--- Start of TEXT TO READ ---
1) Nobody will believe anything an RVer says about the subject. The only way would be for an RVer to privately offer some hints to an investigator.

2) As Paul kept saying, the best RV's happen when the person knows nothing about the event.

3) If ESP overlays are a real phenomenon, RV is going to be unreliable.

@Alex, I have always assumed that Building 7 collapsed because of all the stuff falling on it from the twin towers - remember, most of that stuff fell in a fairly small area. Is there a reason not to believe that scenario?

David
 
@Alex, I have always assumed that Building 7 collapsed because of all the stuff falling on it from the twin towers - remember, most of that stuff fell in a fairly small area. Is there a reason not to believe that scenario?
--- End of TEXT TO READ ---
● **DIRECTIVE**
Using the remote viewing comment, explain why its writer has assumed Building 7 collapsed.
--- Start of STORED RECORDS ---
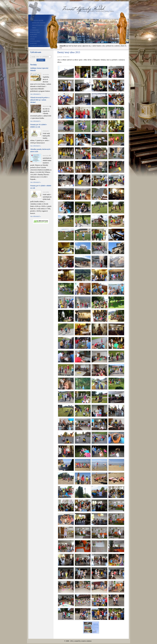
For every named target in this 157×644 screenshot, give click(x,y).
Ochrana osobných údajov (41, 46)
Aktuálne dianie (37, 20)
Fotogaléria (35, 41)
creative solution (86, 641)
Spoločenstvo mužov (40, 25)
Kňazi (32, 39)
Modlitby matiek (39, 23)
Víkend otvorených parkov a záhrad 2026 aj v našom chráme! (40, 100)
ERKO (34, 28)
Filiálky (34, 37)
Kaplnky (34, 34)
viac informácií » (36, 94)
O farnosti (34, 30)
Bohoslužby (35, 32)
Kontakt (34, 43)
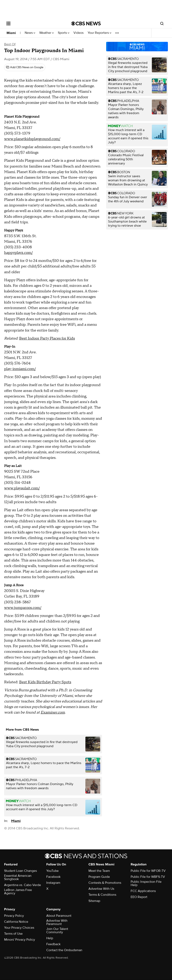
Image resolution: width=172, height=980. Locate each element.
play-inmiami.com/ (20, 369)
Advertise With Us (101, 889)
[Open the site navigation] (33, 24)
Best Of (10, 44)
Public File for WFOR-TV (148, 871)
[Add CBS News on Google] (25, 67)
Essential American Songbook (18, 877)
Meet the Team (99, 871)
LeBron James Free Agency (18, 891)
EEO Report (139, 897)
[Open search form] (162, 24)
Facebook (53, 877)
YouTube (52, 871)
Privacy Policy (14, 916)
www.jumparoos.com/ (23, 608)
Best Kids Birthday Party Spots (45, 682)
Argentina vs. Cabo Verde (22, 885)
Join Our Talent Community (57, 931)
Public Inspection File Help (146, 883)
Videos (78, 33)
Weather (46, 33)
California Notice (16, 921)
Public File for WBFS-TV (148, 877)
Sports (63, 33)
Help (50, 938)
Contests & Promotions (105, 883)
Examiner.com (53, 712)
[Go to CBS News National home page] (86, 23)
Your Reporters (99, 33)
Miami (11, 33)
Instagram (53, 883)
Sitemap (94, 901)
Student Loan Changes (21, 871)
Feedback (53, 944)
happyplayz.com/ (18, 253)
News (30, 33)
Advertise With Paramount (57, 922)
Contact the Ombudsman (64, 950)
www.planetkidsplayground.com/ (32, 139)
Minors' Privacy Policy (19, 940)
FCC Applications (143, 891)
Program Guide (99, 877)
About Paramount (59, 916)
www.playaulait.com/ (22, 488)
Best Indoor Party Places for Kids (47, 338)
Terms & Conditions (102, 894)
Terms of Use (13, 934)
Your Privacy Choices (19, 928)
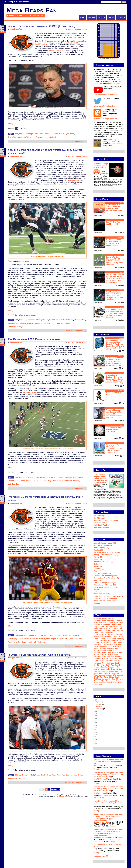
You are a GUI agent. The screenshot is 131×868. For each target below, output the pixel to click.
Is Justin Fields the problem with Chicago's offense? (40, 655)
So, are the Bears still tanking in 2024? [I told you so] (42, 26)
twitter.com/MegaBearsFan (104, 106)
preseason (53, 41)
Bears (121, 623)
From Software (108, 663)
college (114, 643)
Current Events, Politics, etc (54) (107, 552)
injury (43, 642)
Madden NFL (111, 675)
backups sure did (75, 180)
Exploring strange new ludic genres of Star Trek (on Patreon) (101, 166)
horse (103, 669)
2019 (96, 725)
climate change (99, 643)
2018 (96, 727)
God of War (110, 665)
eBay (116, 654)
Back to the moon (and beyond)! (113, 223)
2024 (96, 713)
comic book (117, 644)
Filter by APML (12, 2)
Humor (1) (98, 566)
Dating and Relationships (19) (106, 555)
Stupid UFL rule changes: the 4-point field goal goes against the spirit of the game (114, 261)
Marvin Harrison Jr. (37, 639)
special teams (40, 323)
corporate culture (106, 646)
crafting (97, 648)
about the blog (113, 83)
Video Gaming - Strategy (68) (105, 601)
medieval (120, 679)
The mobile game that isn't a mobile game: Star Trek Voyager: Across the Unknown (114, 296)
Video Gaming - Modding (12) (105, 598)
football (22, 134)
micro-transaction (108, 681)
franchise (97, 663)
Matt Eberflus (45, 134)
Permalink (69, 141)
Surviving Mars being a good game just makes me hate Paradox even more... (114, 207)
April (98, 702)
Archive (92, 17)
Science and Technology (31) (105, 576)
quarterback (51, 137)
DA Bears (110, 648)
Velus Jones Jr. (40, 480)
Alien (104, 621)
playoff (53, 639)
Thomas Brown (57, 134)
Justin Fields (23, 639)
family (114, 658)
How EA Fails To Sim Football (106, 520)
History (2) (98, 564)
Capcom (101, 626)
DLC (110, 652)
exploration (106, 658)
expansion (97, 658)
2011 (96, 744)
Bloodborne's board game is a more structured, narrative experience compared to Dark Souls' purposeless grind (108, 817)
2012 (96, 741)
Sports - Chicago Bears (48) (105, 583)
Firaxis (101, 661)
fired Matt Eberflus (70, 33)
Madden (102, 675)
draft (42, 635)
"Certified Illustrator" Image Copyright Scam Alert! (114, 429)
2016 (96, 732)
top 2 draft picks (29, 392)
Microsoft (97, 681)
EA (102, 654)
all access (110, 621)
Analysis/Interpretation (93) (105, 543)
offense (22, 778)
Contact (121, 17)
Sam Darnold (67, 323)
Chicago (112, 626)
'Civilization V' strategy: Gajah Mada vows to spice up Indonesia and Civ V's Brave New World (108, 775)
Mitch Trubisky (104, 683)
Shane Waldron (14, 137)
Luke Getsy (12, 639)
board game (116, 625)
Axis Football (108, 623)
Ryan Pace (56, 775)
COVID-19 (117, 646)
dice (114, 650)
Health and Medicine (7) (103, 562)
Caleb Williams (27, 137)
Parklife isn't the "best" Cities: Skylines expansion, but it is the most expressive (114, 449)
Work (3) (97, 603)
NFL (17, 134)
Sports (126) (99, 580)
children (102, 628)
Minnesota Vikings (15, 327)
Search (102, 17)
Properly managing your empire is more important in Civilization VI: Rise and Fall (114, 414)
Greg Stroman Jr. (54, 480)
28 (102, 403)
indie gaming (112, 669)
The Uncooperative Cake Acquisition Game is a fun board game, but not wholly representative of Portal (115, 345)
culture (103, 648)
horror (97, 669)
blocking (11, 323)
--- End of STORED RECORDS ---
--- Start of STORED RECORDS ---
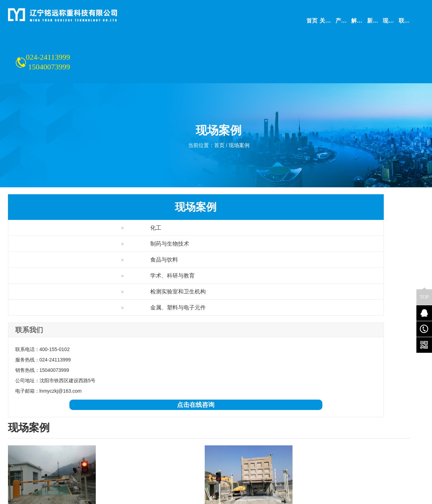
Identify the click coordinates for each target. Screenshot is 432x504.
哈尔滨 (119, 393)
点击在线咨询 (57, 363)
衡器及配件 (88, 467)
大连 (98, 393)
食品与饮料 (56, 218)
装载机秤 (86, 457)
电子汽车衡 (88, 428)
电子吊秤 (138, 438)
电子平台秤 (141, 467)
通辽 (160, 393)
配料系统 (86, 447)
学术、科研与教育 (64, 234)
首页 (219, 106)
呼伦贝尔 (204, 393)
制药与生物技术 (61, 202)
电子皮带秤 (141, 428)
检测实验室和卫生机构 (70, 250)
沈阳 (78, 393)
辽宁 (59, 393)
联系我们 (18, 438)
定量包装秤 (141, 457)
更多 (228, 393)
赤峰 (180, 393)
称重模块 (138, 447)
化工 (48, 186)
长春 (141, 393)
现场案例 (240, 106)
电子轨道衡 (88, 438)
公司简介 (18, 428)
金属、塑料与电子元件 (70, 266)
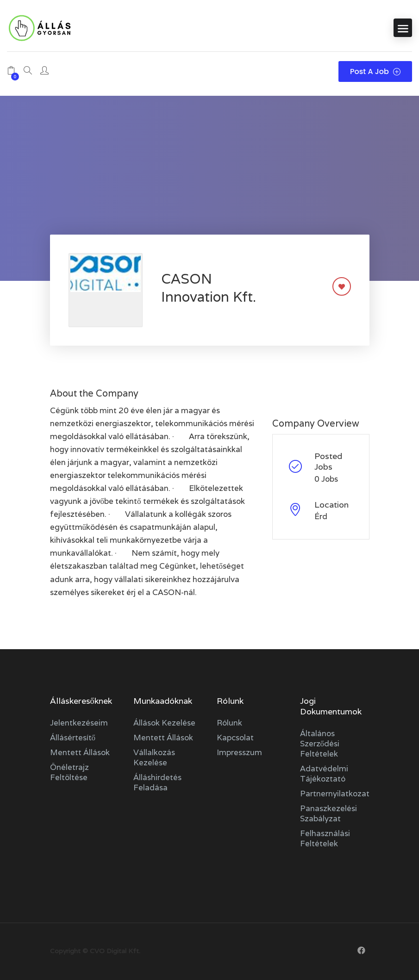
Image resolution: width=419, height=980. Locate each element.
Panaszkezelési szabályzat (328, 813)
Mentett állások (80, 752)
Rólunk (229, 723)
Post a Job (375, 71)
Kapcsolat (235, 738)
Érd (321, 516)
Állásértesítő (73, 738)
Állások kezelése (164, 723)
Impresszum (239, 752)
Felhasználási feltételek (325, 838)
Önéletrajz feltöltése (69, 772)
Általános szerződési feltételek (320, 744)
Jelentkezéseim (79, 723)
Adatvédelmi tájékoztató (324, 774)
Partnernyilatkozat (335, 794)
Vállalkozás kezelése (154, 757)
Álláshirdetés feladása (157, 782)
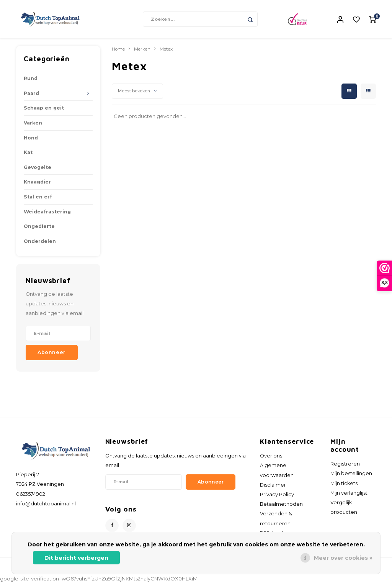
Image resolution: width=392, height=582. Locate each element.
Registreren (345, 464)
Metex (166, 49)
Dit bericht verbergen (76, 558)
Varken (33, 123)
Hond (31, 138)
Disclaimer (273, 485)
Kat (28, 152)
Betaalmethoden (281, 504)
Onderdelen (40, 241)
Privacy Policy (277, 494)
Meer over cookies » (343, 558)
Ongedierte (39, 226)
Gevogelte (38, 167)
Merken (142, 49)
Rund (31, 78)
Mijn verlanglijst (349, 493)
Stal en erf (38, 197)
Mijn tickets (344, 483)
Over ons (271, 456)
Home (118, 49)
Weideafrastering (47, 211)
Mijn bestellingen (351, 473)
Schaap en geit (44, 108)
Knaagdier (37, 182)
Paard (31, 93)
--- End of STORED RECORDS ---
● **SOLVED PROBLEM**
The writer has assumed that Building 7 collapsed because of all the material falling on it from the twin towers. The writer points out that most of that material fell in a fairly small area.